■ Набор заданий:
**a)** Ответьте по тексту об Эгерте на вопросы:
(i) Какой невозможный элемент лежит в основе эксперимента?
(ii) Сколько страниц занимает глава, о которой идет речь?
(iii) Что предстоит увидеть Эгерту?
**b)** Почему, согласно тексту об Эгерте, камни мостовой вдруг показались Эгерту смертельно опасными? Ответьте одним–тремя предложениями.

■ Исходный текст:
○ ○ ○ ○ ○
Итак, перед нами реалистическое исследование человеческой души, выполненное в подчеркнуто условном антураже. Да еще и в основе эксперимента – совершенно невозможный элемент: заклятие. Даже не гипноз – заклятие! Разумеется, немаловажно то, что само заклятие обставлено весьма буднично – в той мере, конечно, в какой буднична дуэль. Но важнее то, что перед нами – не одномоментное изменение, а процесс. Как человек, не знающий, что такое трусость, может понять, что он трус? Одна глава, тридцать страниц, полтора десятка эпизодов. Беспокойство; кошмары; головокружения; и самый, пожалуй, точный момент:

Ехали молча; под копытами лошадей звякала мостовая, и Эгерт, которому неприятно было глядеть на пляску теней вдоль улицы, взялся смотреть вниз, на истертые камни. Проплывающая внизу мостовая вдруг показалась ему рекой во время ледохода – булыжники беспорядочно толпились, перли друг на друга, вздымая острые края, будто ожидая жертвы. Похолодев, Эгерт понял вдруг то, чего не осознавал раньше; он понял это и сам поразился своей былой слепоте. Камни мостовой были враждебны, смертельно опасны, и человек, упавший на них с высоты, хотя бы и со спины лошади, был почти обречен.

Человек, посмотрев под ноги, – буквально под ноги! – вдруг видит то, что не замечал никогда. Это не метафора первого пристального взгляда в собственную душу – даже не предпосылка к такому взгляду. Но, если вспомнить слова Черчилля, – это, может быть, конец начала.

Руал в «Привратнике» должен был увидеть мир в его полноте, чтобы простить и принять его. Эгерту предстоит нечто более трудное: увидеть других людей.
○ ○ ○ ○ ○
Данные о расположении слов и объектов

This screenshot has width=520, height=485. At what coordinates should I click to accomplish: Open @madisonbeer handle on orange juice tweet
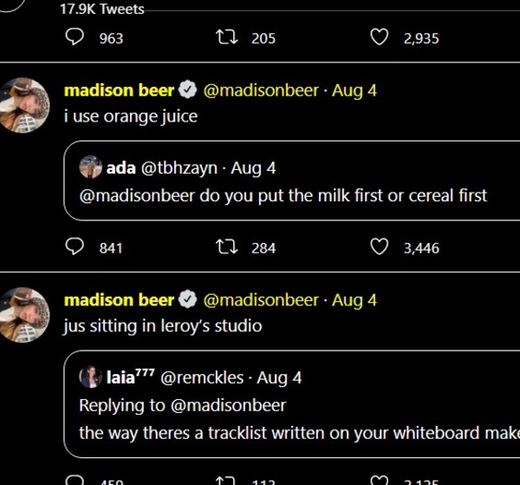(261, 90)
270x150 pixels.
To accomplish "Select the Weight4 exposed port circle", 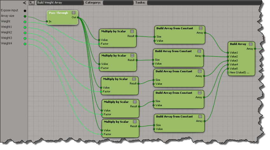I will pos(25,44).
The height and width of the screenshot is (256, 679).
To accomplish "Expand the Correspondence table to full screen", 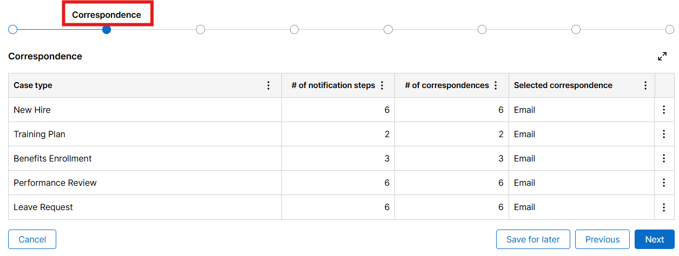I will click(x=662, y=56).
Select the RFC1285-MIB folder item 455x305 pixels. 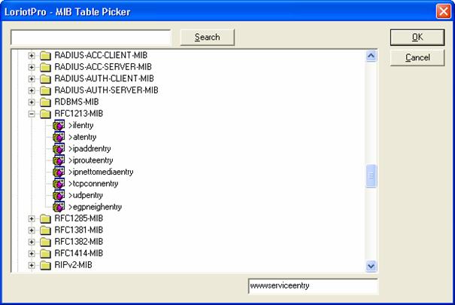tap(77, 219)
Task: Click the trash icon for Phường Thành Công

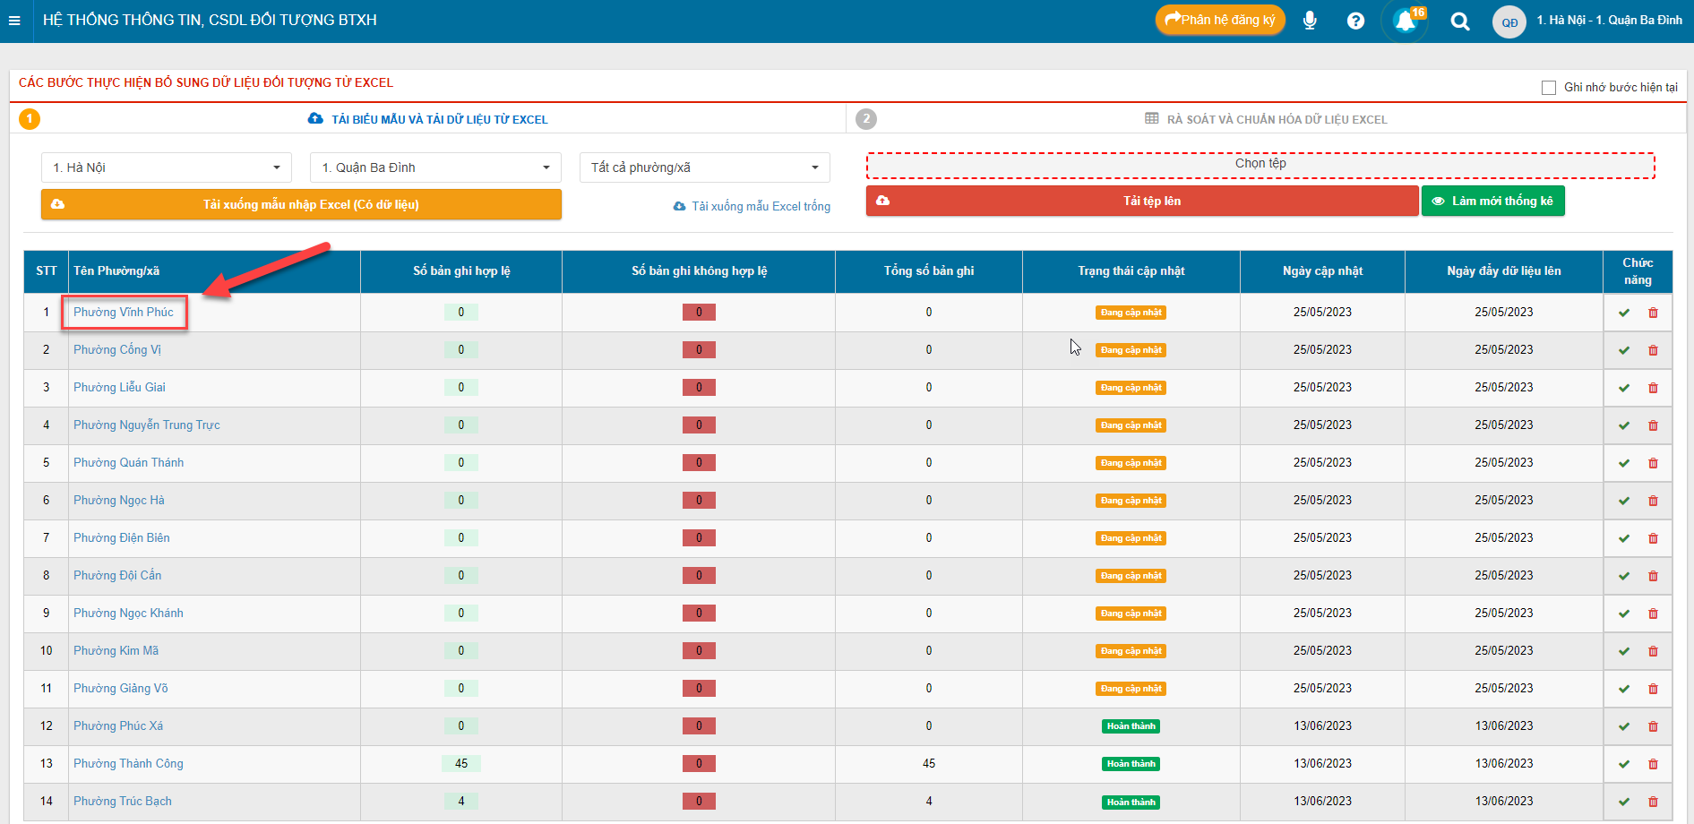Action: (x=1653, y=764)
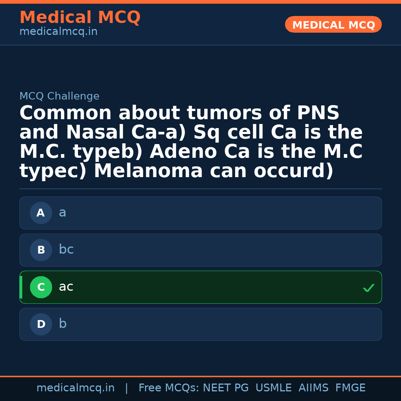Screen dimensions: 401x401
Task: Click the "MCQ Challenge" label
Action: [59, 97]
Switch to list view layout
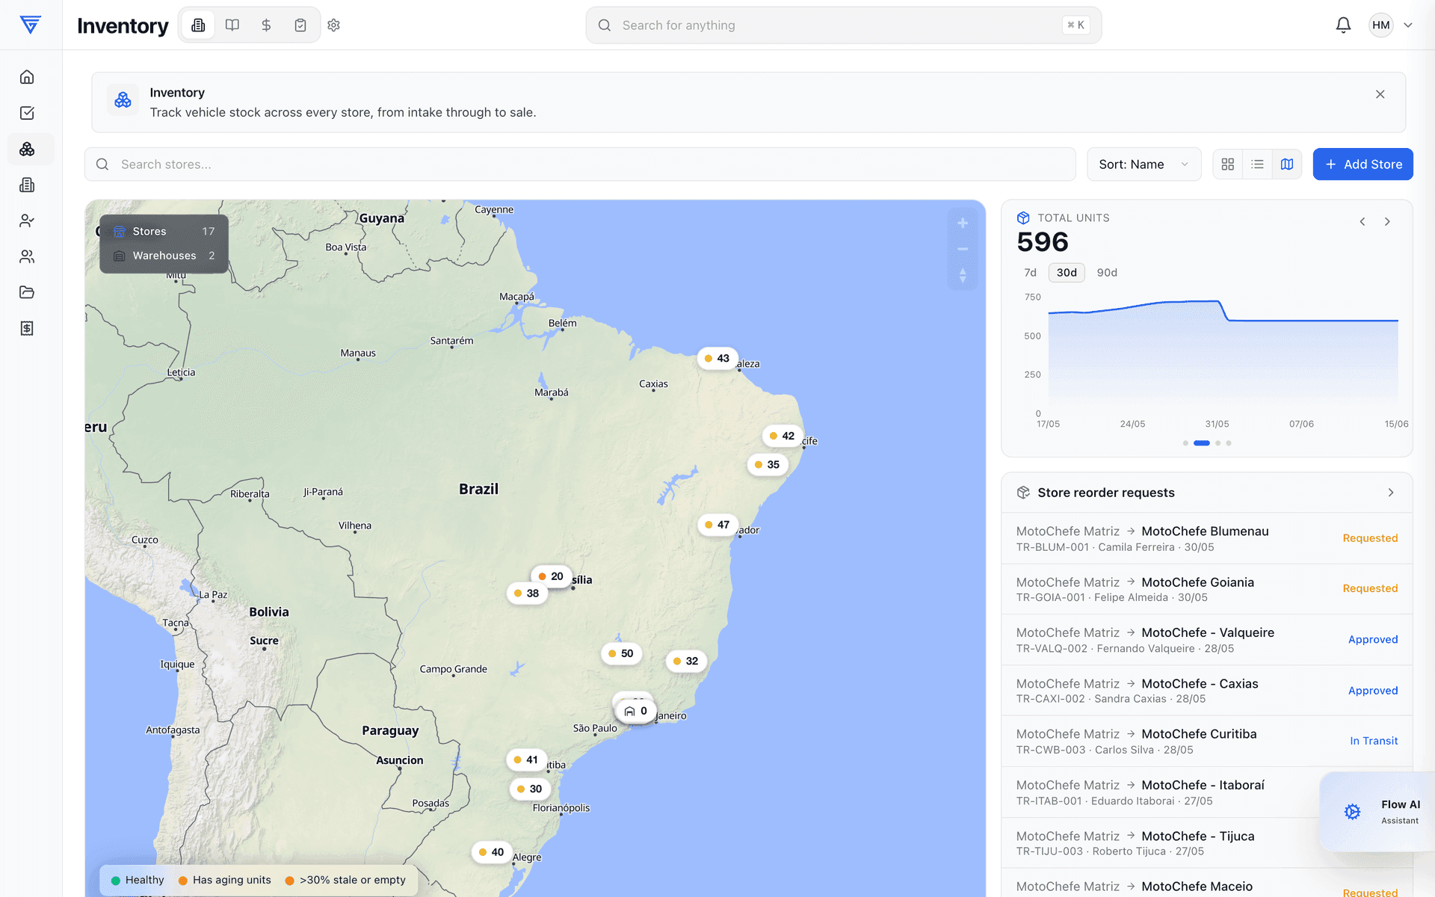 click(x=1257, y=164)
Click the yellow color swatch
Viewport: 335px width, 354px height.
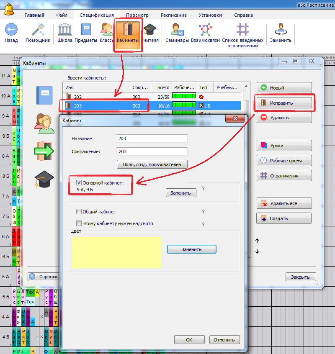click(116, 252)
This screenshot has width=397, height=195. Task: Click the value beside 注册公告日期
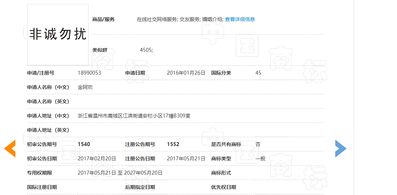[x=186, y=159]
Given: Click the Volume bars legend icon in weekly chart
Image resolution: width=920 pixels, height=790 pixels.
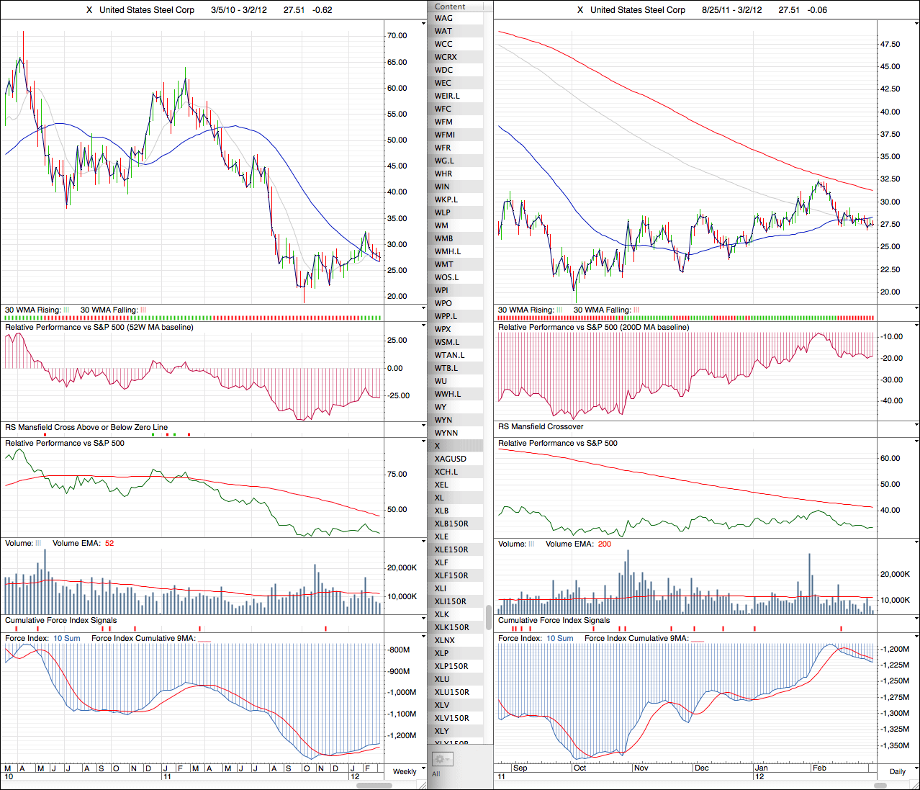Looking at the screenshot, I should click(38, 544).
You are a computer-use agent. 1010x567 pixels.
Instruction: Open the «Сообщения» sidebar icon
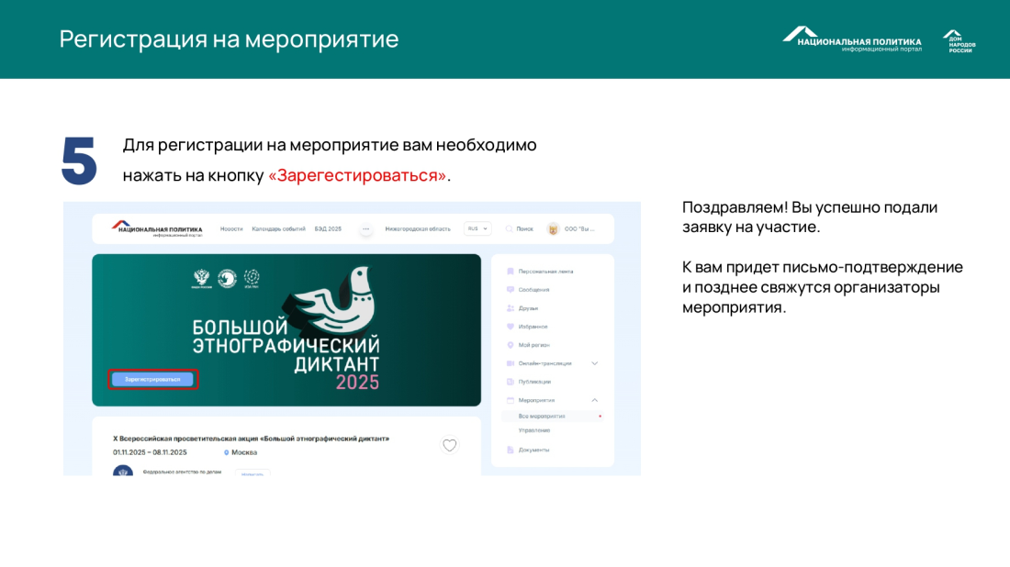tap(511, 289)
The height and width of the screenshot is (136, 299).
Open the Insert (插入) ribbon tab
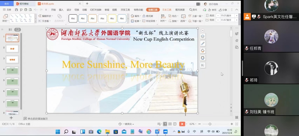[61, 10]
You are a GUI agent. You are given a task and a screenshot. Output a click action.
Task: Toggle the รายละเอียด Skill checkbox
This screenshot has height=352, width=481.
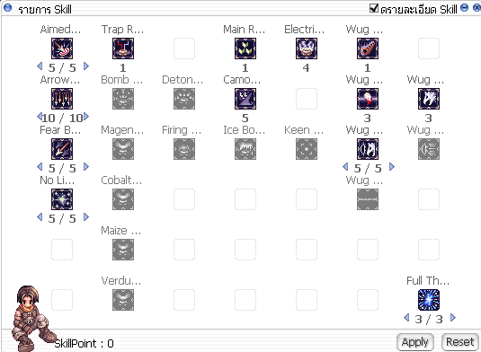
○ ○ ○ ○ ○
■ Ответы к заданиям:
**a)**
(i) Заклятие.
(ii) Тридцать страниц.
(iii) Других людей.

**b)** Эгерт осознал, что человек, упавший на эти камни с высоты, пусть даже со спины лошади, почти обречен.